The solution lies in real estate comps, or recently sold properties similar to yours that reveal what buyers are actually paying in your market right now. At Mark Spain Real Estate, our expert agents use comps as the foundation of every pricing strategy, combining comparable sales data with real-time market insights to help you achieve a quick sale at the best possible price.
Real estate comps, short for comparable sales, are your most reliable guide to determining what your home is worth. These recently sold properties share similar features with your home: the same number of bedrooms and bathrooms, comparable square footage, similar lot sizes, and locations in your neighborhood or nearby areas.
Think of comps as the market's truth-teller. While you might hope your home is worth $450,000, if three similar homes on your street sold for $400,000 last month, that's likely what buyers are willing to pay. This factual data grounds your pricing strategy in reality rather than wishful thinking.

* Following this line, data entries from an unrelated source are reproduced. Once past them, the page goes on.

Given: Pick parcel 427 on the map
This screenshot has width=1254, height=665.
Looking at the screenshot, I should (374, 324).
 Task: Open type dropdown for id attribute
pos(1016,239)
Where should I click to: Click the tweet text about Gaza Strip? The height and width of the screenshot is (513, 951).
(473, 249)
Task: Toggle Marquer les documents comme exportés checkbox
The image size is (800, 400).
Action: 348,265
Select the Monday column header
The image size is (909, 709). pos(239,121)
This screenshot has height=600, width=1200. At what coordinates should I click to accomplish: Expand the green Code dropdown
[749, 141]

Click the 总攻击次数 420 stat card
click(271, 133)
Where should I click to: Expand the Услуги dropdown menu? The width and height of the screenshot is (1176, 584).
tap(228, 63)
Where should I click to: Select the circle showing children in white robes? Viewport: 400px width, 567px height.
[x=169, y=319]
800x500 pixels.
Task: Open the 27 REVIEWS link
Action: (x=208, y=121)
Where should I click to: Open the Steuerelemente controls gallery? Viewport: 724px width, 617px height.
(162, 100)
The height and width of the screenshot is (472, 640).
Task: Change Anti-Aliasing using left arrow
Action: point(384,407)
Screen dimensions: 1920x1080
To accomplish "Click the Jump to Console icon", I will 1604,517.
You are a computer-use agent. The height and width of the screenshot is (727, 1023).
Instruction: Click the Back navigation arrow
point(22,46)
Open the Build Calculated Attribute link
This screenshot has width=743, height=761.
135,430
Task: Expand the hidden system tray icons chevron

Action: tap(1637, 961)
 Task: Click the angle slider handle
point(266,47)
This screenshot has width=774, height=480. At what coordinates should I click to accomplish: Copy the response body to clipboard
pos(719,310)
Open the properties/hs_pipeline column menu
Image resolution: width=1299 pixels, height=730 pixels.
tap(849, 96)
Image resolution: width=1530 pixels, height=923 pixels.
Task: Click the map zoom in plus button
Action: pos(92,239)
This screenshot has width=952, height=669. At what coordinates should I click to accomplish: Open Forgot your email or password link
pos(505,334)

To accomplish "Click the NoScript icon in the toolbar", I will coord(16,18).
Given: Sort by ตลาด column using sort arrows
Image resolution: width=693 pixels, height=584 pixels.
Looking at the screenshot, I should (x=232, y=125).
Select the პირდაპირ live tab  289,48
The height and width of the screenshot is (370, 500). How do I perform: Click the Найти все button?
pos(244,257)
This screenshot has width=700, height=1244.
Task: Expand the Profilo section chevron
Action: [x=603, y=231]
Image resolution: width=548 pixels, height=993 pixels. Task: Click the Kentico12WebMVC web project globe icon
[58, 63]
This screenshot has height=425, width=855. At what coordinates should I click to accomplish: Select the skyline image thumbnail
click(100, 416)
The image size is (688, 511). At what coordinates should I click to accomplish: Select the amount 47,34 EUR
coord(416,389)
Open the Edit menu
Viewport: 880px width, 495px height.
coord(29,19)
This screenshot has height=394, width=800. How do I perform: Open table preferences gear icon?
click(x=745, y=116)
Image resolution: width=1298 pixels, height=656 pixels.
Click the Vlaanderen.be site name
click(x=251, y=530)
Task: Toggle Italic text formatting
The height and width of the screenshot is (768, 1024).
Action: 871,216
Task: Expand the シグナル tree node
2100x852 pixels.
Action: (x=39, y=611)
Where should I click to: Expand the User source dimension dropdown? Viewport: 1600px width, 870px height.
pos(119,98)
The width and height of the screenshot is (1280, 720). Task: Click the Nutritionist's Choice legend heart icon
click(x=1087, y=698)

Everyone involved in your home sale relies on this information. You'll use comps to set your listing price and identify which features buyers value most. Buyers use them to evaluate your asking price and determine their offers. Your agent pulls comp data from the Multiple Listing Service (MLS) to conduct a comprehensive comparative market analysis (CMA). Even appraisers reference comps alongside their evaluation of your home's condition to justify the sale price for lending purposes.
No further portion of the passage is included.